Proibido proibir, parte 2

Um dos slogans dos revolucionários anos 70 dizia que deveria ser proibido proibir. Ora talvez seja tempo para revisitar este princípio: anda no ar um odor a proibicionismo que é muito desencorajador para quem acredita na democracia como território da liberdade. Os arautos das novas morais desejam proibir aquilo de que não gostam, ao mesmo tempo que pretendem obrigar os outros a alinhar com as suas ideias corretivas dos males do mundo.

Não deveria ser necessário lembrar que as boas sociedades beneficiam da diversidade e da concorrência entre ideias, projetos e pessoas. Apostam mais em encorajar ou pelo menos tolerar a diferença e a variação, do que em homogeneizar o que não tem de ser homogeneizado. A lei do teletrabalho será apenas o mais recente exemplo. Para proteger os trabalhadores das garras dos patrões cria-se legislação que provavelmente vai impedir o processo de experimentação em curso, o qual conduziria ao florescimento de diferentes ideias em diferentes organizações.

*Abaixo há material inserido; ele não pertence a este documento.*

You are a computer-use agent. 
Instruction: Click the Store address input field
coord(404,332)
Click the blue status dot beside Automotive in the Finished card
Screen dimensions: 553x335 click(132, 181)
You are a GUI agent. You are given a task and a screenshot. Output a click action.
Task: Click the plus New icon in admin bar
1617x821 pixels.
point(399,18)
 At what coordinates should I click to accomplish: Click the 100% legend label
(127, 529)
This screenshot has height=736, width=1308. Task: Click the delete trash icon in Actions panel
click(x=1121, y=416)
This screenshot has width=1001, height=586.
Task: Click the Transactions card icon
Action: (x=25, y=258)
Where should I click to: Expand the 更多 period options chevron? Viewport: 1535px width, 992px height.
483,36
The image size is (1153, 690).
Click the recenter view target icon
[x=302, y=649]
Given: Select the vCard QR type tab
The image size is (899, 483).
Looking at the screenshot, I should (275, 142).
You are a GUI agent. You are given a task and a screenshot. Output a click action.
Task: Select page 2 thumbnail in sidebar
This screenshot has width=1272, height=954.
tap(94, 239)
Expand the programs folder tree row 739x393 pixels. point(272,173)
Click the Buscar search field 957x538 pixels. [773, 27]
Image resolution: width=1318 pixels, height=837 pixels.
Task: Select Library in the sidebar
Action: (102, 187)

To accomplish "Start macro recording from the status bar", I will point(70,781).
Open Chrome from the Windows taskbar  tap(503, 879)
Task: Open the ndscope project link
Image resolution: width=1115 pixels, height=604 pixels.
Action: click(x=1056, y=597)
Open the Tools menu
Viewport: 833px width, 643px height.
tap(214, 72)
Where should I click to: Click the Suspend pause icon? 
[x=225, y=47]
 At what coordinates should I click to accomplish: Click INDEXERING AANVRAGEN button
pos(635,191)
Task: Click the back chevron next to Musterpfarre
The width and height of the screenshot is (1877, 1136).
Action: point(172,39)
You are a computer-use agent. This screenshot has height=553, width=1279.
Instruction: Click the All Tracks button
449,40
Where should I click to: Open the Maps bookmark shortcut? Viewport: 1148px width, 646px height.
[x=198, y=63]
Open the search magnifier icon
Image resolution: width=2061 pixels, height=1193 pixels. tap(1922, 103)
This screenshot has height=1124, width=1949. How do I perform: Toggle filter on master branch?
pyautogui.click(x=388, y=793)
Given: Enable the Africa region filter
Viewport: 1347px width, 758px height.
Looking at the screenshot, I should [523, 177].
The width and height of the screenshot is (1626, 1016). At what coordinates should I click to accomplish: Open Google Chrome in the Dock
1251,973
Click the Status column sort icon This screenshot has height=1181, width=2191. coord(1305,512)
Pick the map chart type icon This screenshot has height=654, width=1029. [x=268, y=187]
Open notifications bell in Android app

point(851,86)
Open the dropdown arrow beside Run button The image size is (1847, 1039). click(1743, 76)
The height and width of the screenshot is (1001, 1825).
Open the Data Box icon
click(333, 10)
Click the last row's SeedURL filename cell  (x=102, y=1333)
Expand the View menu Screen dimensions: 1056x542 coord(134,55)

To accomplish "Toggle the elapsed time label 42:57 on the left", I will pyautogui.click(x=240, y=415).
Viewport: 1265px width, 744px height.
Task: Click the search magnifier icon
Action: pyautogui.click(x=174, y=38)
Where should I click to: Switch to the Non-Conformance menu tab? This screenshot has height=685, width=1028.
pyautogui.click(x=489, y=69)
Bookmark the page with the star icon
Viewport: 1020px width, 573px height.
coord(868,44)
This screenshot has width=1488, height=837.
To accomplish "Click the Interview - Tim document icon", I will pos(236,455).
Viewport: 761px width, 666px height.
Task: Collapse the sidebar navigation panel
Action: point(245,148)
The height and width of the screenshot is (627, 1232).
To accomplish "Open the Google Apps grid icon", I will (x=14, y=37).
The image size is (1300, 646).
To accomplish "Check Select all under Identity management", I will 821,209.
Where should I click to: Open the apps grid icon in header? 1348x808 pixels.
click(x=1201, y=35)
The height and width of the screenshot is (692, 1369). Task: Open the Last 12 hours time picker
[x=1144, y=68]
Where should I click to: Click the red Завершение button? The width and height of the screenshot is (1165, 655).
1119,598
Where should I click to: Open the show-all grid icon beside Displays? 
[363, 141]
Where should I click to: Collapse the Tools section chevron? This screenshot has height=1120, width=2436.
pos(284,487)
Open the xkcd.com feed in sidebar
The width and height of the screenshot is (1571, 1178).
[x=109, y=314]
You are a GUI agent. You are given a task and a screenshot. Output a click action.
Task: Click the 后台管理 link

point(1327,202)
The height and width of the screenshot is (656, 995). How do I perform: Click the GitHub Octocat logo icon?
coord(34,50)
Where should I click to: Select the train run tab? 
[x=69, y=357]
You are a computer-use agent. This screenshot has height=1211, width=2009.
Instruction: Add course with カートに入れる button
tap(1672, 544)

A intervenção precoce, mesmo que bem-intencionada, vai impedir o processo de experimentação de ser conduzido até à estabilização das aprendizagens. Vai incentivar mais empresários a evitar o emaranhado decorrente de uma nova uma teia legal, limitando o uso de uma tecnologia social com potenciais ganhos para todos. Que a nacional predisposição regulatório-controladora tenha chegado à capa do Financial Times (16 de novembro) é apenas mais um aviso aos investidores. Pensem bem antes de decidirem se devem meter o dinheiro num país onde tanto se desconfia deles. Será este o melhor caminho para o desenvolvimento do país e para o bem-estar material dos seus cidadãos?